■ **Text and item location entries**:
────────────────────

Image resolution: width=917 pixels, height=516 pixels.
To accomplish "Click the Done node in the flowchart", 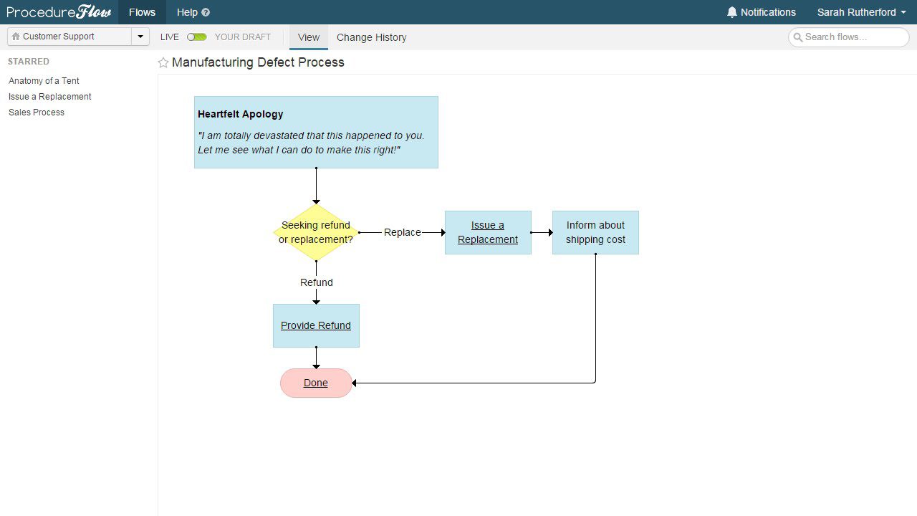I will coord(315,383).
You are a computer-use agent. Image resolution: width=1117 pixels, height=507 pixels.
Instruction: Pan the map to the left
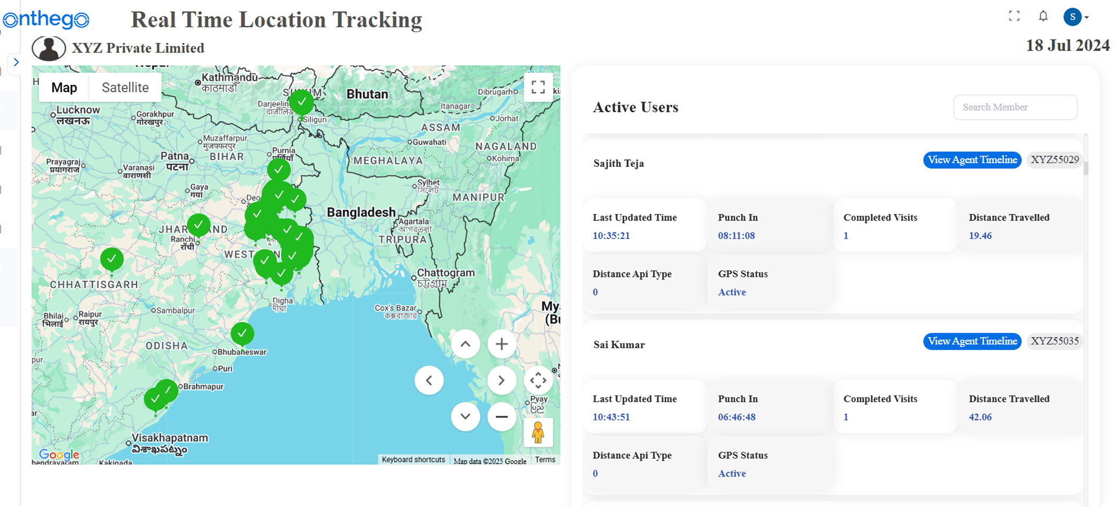[429, 380]

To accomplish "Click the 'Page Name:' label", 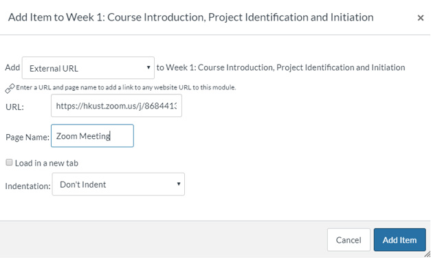I will pyautogui.click(x=27, y=137).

────────────────────

■ **WHAT NEEDS TO BE DONE**:
Count the lines in the items above that contain the string "width", and reply with the number alone.

■ **FINISHED TASK**:
2